[WHAT IS NEEDED]
Wherever "computer" appears in a line of the listing, that line should be returned.

[DATA TO PROCESS]
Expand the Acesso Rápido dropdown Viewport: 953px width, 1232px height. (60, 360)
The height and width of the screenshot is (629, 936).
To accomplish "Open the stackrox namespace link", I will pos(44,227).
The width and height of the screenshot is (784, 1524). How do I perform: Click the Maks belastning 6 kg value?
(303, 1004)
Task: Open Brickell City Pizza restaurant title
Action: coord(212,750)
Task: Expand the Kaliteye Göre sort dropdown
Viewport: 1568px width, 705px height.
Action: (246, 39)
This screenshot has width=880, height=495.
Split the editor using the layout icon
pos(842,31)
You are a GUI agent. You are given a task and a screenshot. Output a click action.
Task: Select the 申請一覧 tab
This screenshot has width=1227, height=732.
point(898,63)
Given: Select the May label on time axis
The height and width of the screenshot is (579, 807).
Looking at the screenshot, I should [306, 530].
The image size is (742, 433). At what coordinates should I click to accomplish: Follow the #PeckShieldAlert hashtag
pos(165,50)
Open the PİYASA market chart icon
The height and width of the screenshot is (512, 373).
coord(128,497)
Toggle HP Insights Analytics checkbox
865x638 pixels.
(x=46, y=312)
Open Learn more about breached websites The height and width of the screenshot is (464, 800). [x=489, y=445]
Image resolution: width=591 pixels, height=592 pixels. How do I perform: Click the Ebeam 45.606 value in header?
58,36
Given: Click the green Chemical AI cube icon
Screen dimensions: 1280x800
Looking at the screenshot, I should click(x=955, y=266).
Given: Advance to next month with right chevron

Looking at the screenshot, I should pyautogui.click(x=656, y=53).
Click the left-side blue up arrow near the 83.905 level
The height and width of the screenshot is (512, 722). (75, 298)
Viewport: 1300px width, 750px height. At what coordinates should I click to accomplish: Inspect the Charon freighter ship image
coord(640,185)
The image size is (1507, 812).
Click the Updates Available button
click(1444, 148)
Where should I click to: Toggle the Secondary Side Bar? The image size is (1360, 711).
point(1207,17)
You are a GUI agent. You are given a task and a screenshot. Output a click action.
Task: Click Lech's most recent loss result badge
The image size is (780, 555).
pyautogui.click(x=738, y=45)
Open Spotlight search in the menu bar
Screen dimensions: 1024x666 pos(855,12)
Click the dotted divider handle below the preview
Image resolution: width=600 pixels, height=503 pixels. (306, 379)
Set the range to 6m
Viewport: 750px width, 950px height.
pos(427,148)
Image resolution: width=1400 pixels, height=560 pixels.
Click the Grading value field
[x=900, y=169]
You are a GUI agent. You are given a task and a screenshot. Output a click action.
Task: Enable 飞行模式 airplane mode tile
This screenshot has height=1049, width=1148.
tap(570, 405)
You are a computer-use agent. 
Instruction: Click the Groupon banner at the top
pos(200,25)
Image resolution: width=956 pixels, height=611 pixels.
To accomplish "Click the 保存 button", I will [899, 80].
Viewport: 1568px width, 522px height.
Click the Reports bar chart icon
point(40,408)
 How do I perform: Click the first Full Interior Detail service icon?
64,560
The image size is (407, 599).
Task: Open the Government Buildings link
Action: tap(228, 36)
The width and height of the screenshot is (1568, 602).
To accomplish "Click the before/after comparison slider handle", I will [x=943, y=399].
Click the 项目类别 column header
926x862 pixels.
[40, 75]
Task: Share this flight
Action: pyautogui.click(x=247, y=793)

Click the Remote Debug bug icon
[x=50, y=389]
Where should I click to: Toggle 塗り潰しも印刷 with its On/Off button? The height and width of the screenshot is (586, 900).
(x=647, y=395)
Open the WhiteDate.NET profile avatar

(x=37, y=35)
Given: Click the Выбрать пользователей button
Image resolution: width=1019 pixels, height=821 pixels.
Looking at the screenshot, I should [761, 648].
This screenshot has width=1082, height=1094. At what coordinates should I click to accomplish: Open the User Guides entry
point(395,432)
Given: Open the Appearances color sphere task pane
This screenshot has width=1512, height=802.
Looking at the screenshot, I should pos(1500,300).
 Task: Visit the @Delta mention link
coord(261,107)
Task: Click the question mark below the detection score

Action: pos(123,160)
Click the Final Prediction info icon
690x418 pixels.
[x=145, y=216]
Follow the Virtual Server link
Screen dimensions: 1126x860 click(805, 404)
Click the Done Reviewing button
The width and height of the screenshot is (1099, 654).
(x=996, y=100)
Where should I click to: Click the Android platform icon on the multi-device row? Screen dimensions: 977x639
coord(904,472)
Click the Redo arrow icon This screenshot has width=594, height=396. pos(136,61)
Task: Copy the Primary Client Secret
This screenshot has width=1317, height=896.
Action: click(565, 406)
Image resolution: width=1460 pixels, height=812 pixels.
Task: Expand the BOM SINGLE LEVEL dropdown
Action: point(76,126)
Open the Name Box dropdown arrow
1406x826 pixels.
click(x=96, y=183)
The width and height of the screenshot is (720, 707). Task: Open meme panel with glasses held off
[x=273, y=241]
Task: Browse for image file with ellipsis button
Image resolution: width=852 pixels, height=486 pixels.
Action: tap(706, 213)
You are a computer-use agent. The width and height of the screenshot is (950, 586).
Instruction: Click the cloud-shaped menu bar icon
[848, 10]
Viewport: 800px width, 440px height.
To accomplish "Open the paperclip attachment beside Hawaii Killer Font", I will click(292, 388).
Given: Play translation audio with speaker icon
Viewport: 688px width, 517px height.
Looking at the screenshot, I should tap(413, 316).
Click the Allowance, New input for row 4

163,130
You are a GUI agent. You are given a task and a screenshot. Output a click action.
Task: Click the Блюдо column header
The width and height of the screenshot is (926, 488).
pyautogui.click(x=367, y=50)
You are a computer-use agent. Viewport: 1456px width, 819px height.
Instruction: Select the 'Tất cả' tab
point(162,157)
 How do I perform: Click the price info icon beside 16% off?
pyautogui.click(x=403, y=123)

[WORKED SOLUTION]
You are a computer-use agent. 
You are a computer-use agent. The width and height of the screenshot is (950, 586).
You are a computer-use agent. Viewport: 1456px width, 819px height.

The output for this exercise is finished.